2.1 Computed tomography (CT) scans
A conventional X-ray of a bone fracture is a two-dimensional (2D) image, taken from the front of the patient by a single camera, and is sometimes known as a planar X-ray.
However, a computed tomography (CT) scan produces many 2D images of sections throughout the body using detectors arranged in a circular field, which can then be computer processed to give a three-dimensional (3D) reconstruction of the body.
With carefully controlled conditions, even changes in soft tissues indicating tumours can be picked up and located by this method. The resolution can be as good as 1 mm or less.
The following video shows a CT scan being done in a hospital for a patient with a suspected injury to his spine.
Transcript: Video 1 X-ray imaging in a CT scan. (2:32 min)
RADIOGRAPHER: Okay, I’m going to take some pictures of your head now, okay? So what I’m going to do is just going to raise the bed up and get you into position ...
NARRATOR: Alan is now being placed in the CT scanner, and the radiographer uses a laser beam to place his head in precisely the right location. CT scanning is essentially an X-ray procedure, but the X-ray source is rotated around the patient and the intensity recorded on the opposite side of the patient.
Using data from a large number of angles, a computer reconstruction can produce a two-dimensional map of the tissues in a slice of the body.
RADIOGRAPHER: So what we’re going to do now is choose the protocols that we’re going to use to do the head. So we’re going to click on the appropriate part of the body here. So we click on ‘head’. And we’re going to do an adult brain.
Okay, the scan’s just about to start, so just keep nice and still there, okay?

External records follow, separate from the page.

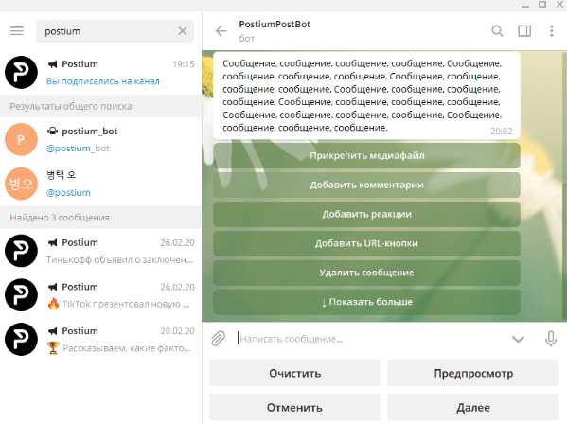Click the Написать сообщение input field
This screenshot has height=423, width=567.
371,339
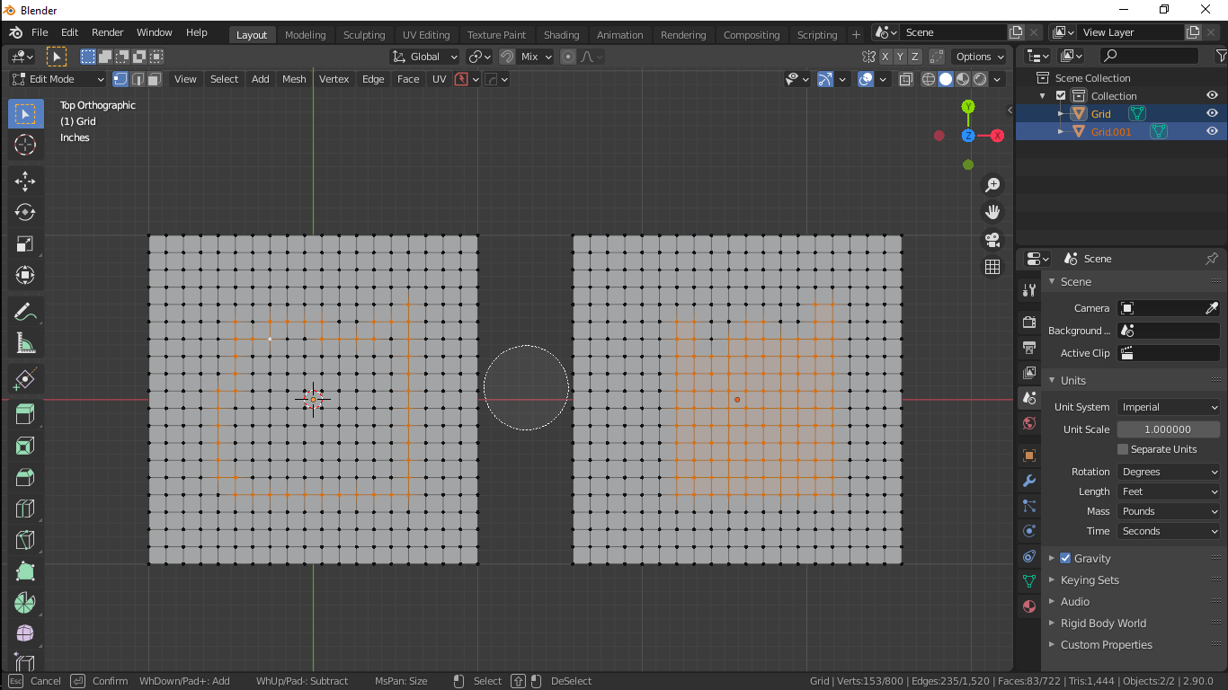Select the Move tool in the toolbar
The width and height of the screenshot is (1228, 690).
25,181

NARRATOR: Planning is done by taking a pilot scan. The patient is moved through the gantry. The source remains stationary on one side. This produces an image similar to a planar X-ray. This pilot scan is taken in what is called the sagittal plane.
RADIOGRAPHER: We’re going to do thinner sections through the base of the skull, and then we’re going to do wider ones as we go through towards the head at the top of the skull there. So now we can do our actual scan, okay? And then we can produce the actual images that the radiologist will look at.
So we can just scroll through the images that we’ve just got, okay? And we can alter the grey levels of the images so we can see different bits of anatomy.
What we’ll do is we’ll look at the actual brain windows first. So we’re going to go through, okay? We’re looking basically for any asymmetry or any abnormalities.
When we get further up, we can change the window levels, so we can see the ventricles better. Just going through there. Now we’re at the top.
And as this patient has got suspected basal skull fracture, what we’d now do is go back and we’re going to change it to bony windows. We’ve highlighted – the bone is white and everything else is now dark – so it’s not seen so clearly.
So again, we’re just looking through to see if there’s any dark lines in the skull which could represent fractures.
NARRATOR: The concern over the potential for injury to the top of the spine has been dismissed. But there is a concern that there may be some damage to the brain. So it’s decided to do an MRI scan.
So, how is a CT image produced?
The X-ray source is rotated around the patient and the intensity recorded on the opposite side of the patient. Using data from a large number of angles, a computer generates a two-dimensional map of the tissues in a slice of the body.
Note that there are three directions in which slices through the brain (or the body in general) are typically reported in imaging, as illustrated in Figure 3: axial, sagittal and coronal. You’ll meet these terms again when looking at MRI.